Print exactly the lines from the line with "Task: Expand the Open dropdown arrow" to the last line of the data, please, both included.
Start of Block
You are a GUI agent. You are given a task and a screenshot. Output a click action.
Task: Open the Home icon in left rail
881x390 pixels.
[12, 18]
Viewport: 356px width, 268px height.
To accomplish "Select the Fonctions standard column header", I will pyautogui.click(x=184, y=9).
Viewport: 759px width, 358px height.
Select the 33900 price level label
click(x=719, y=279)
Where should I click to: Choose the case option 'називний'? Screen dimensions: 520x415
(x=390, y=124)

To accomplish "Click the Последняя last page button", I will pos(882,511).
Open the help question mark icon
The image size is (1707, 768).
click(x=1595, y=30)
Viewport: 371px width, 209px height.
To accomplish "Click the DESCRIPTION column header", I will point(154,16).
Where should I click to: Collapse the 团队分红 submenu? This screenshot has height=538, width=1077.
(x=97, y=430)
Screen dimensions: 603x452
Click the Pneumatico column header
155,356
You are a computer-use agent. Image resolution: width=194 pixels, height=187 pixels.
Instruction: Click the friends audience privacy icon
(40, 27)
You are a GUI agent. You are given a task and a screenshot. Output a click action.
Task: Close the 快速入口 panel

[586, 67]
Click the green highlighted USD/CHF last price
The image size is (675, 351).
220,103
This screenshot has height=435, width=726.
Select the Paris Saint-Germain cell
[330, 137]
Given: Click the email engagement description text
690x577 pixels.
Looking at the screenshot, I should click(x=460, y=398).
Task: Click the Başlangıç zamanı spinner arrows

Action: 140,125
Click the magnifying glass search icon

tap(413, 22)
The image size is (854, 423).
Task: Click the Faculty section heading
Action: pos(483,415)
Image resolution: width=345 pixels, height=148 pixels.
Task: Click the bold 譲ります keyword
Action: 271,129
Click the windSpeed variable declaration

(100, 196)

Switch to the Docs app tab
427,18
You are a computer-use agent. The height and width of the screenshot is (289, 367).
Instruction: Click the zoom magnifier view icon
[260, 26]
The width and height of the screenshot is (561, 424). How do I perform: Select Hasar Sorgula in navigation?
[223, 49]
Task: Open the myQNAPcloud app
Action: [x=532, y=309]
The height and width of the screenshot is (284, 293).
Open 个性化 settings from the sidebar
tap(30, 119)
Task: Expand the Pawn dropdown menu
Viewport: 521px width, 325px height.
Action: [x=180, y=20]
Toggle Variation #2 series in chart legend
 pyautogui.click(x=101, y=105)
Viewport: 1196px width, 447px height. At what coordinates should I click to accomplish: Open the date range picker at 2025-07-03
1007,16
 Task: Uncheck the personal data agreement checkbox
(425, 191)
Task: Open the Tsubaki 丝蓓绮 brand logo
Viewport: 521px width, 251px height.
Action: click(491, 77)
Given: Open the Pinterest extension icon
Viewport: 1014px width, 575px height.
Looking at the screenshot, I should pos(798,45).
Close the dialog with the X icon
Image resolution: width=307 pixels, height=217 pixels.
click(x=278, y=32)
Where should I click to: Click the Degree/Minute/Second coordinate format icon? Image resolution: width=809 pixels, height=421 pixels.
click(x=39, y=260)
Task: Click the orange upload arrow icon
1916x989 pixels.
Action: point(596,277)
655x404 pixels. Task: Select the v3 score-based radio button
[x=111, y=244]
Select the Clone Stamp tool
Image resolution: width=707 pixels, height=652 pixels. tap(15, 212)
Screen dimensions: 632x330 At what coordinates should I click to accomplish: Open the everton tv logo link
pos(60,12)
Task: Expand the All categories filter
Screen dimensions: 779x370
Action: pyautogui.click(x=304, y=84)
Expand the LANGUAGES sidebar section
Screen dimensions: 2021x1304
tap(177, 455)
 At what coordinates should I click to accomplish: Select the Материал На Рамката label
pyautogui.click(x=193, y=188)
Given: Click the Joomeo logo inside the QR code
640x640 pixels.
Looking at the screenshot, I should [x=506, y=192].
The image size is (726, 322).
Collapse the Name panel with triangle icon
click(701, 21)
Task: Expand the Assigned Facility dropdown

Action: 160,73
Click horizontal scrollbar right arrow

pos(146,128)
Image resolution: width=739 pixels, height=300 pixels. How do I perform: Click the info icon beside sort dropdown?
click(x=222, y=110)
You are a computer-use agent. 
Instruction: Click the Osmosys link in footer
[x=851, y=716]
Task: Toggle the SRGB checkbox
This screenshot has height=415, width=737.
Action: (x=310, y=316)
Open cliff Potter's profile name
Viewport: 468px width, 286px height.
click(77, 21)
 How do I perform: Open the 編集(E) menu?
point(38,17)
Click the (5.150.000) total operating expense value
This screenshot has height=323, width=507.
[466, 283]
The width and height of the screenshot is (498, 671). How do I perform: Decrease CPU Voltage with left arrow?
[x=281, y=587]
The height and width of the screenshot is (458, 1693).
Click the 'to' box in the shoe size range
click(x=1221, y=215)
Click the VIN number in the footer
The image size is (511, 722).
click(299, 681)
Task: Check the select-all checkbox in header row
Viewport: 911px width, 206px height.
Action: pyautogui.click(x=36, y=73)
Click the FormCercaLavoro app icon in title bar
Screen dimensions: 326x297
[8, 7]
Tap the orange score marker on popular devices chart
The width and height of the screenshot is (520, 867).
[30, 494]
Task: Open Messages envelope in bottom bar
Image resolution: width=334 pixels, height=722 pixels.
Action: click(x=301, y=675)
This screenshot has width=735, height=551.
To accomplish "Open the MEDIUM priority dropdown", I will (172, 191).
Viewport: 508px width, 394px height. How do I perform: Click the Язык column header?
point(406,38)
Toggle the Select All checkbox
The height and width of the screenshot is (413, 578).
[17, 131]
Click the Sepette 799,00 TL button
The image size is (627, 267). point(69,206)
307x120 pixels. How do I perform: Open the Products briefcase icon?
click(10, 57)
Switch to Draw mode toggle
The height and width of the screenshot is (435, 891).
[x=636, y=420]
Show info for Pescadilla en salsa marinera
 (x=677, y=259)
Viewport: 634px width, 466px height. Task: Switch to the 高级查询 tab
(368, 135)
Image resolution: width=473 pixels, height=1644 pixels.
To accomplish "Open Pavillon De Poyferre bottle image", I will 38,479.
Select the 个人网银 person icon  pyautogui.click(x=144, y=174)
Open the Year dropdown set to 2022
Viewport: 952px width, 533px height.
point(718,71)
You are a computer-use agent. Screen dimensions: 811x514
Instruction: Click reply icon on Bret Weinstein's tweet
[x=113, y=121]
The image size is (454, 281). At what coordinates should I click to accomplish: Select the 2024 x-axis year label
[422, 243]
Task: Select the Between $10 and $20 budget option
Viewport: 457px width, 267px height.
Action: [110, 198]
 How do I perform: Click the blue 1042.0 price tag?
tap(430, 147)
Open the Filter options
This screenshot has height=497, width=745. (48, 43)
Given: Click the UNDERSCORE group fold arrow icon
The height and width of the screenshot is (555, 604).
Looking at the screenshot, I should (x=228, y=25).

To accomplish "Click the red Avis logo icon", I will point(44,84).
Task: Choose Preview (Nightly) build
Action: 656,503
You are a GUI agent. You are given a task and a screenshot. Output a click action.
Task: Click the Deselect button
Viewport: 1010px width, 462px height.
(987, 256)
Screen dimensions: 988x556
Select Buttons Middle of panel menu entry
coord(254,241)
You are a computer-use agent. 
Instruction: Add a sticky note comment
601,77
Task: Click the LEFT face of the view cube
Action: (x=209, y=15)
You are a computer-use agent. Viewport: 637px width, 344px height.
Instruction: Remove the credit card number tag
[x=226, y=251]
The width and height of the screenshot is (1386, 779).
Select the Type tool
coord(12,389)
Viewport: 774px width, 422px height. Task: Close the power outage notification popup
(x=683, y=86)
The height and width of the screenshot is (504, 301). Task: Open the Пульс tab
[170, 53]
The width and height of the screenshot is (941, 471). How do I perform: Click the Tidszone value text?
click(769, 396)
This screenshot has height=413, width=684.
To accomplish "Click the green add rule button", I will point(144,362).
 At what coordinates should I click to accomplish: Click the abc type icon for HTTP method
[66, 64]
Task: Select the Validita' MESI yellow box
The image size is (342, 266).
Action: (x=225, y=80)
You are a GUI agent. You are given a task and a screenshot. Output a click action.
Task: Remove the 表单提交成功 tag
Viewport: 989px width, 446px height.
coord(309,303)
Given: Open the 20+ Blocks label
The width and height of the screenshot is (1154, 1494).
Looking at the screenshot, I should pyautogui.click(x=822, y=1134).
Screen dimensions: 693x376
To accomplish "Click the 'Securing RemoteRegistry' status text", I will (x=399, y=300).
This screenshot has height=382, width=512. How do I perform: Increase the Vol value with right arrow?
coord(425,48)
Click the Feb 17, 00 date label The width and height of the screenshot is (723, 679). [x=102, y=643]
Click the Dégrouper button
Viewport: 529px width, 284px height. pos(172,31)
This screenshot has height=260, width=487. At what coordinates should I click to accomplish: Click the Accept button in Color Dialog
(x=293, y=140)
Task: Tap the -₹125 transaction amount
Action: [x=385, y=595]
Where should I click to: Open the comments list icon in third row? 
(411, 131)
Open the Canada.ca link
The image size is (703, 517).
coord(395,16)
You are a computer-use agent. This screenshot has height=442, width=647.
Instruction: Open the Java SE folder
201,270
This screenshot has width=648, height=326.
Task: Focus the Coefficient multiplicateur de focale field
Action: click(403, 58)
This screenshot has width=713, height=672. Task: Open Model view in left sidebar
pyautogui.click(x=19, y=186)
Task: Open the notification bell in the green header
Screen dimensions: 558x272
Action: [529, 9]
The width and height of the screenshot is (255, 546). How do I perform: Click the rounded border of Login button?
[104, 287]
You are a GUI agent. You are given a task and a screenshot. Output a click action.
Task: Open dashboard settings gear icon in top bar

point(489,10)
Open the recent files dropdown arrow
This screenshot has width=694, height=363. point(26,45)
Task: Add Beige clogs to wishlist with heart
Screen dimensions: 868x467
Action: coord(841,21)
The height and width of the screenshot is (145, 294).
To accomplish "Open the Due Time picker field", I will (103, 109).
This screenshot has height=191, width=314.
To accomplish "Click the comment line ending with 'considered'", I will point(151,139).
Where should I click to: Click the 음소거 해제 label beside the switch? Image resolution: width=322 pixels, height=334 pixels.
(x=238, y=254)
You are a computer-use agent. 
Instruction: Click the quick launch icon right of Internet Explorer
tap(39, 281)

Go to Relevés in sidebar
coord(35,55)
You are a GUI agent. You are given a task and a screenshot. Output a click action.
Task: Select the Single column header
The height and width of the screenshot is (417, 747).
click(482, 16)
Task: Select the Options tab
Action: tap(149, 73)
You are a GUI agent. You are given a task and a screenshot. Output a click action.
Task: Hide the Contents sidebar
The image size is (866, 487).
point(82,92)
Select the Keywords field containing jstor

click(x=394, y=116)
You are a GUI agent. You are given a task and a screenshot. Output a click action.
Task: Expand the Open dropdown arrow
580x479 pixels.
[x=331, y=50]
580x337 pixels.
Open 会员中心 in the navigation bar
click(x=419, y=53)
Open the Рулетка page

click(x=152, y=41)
End of Block
#### Answer box:
Task: Expand the Open dropdown arrow
580x479 pixels.
[x=331, y=50]
580x337 pixels.
Open 会员中心 in the navigation bar
click(x=419, y=53)
Open the Рулетка page

click(x=152, y=41)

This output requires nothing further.